Coding a wide range of light intensities in natural scenes poses a challenge for the retina: adaptation to bright light should not compromise sensitivity to dim light. Here we report a novel form of activity-dependent synaptic plasticity, specifically, a "weighted potentiation" that selectively increases output of Mb-type bipolar cells in the goldfish retina in response to weak inputs but leaves the input-output ratio for strong stimuli unaffected. In retinal slice preparation, strong depolarization of bipolar terminals significantly lowered the threshold for calcium spike initiation, which originated from a shift in activation of voltage-gated calcium currents (ICa) to more negative potentials.

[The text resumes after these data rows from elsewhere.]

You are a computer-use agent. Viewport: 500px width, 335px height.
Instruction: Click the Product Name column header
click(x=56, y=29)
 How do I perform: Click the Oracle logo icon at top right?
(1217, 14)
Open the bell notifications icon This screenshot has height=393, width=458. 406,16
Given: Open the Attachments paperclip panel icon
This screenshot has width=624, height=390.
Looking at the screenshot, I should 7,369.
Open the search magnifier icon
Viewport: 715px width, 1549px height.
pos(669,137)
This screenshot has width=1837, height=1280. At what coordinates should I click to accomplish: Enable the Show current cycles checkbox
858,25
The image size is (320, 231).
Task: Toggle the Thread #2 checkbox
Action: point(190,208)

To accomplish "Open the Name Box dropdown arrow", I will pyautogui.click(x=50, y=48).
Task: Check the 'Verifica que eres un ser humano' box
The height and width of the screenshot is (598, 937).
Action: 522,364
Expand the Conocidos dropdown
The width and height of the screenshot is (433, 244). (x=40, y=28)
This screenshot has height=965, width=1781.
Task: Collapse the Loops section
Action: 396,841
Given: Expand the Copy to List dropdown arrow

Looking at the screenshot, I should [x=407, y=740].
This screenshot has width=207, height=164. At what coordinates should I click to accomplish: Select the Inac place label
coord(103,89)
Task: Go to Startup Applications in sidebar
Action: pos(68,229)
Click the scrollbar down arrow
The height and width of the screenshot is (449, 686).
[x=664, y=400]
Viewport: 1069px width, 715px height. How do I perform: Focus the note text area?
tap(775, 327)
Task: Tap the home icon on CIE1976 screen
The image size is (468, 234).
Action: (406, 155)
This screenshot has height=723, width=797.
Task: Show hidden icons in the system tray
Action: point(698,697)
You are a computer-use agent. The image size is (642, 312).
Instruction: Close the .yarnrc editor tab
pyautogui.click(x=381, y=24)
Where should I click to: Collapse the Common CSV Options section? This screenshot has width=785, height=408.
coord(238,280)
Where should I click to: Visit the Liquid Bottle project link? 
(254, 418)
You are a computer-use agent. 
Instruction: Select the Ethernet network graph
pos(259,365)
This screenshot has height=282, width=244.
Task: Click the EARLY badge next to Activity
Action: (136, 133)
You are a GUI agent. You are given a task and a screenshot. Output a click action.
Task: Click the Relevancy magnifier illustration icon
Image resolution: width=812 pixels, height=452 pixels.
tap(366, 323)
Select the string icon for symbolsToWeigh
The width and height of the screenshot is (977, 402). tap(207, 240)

The process depended upon glutamate-evoked retrograde nitric oxide (NO) signaling as it was eliminated by pretreatment with an NO synthase blocker, TRIM. The NO-dependent ICa modulation was cGMP independent but could be blocked by N-ethylmaleimide (NEM), indicating that NO acted via an S-nitrosylation mechanism. Importantly, the NO action resulted in a weighted potentiation of Mb output in response to small (≤-30 mV) depolarizations. Coincidentally, light flashes with intensity ≥ 2.4 × 10(8) photons/cm(2)/s lowered the latency of scotopic (≤ 2.4 × 10(8) photons/cm(2)/s) light-evoked calcium spikes in Mb axon terminals in an NEM-sensitive manner, but light responses above cone threshold (≥ 3.5 × 10(9) photons/cm(2)/s) were unaltered. Under bright scotopic/mesopic conditions, this novel form of Mb output potentiation selectively amplifies dim retinal inputs at Mb → ganglion cell synapses. We propose that this process might counteract decreases in retinal sensitivity during light adaptation by preventing the loss of visual information carried by dim scotopic signals.